After that, they started interviewing everyone who’d been in or near the library on either occasion, moving Simon much closer to the top of the list of suspects. He wasn’t concerned. Even if they decided to execute him for some crazy reason, this sort of weirdness was exactly the reason he was here.
“Do you have any idea what happened to Archivists Malen or Shroud?” the inquisitor asked when he was escorted into the small room where questioning was taking place.
Instead of picking up the provided quill and ink, Simon simply shook his head. That was obviously the wrong answer because the man’s face reddened slightly at it.
“Are you taking this seriously, Ennis?” the man asked a little more forcefully. “People have died. Someone is to blame!”
‘They were both reading the same book when they died.’ Simon wrote finally. It wasn’t a question. He wasn’t sure, of course, but after thinking about it for days, he realized it was his best answer to this locked room mystery. No one had done it. Instead, a particularly dangerous book in the collection had, he just didn’t know how.
The man’s eyes narrowed as he looked at him silently for several seconds. Then he said, “How do you know that?”
‘I don’t know.’ Simon admitted in a quick flourish. ‘Just a guess.’

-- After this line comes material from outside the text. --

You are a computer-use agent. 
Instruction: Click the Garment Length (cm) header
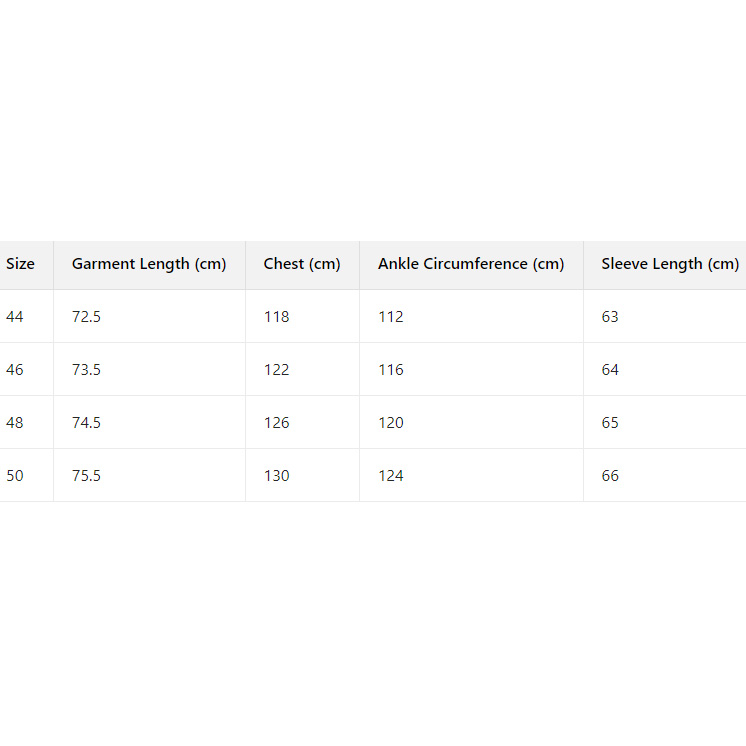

“Pretty damn good guess,” the man grumbled as he reached into a bag by his feet and pulled out a particularly evil tome. The thing was bound in dark leather and had no title. If Simon had been a betting man, he would have said the thing was human skin, but he couldn’t say for sure without a closer explanation. “Have you seen this before?”
Simon answered with a shake of his head. He’d remember a book like that.

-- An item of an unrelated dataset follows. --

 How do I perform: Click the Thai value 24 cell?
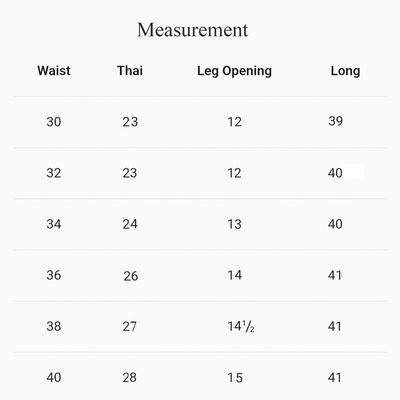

“So you didn’t see it before, but you know that it killed them?” the inquisitor tried again. “How does that work?”
‘I’ve been translating a grimoire for months,’ Simon responded. ‘Ask the Head Librarian.’
“We already have,” the other man nodded. “But now you’re on this instead.”
‘Why me?’ Simon protested in one quick line, frowning that he’d smudged the ink on the y because he was in too much of a hurry.
“Because you were the only one to guess it had to do with a book,” the man answered smugly. “I’ve been through it myself, and though I can’t read all of it, I’m hoping you have better luck.”
Simon sighed and then nodded. There was no point in fighting this because he knew he wouldn’t win.
On the plus side, it beats transcribing any more of the Tome of Bahgmorrda, he told himself. That was soft-pedaling this more than a little bit, though, he noted grimly. If he wasn’t careful, this could definitely be one of those deaths that wasn’t just a death.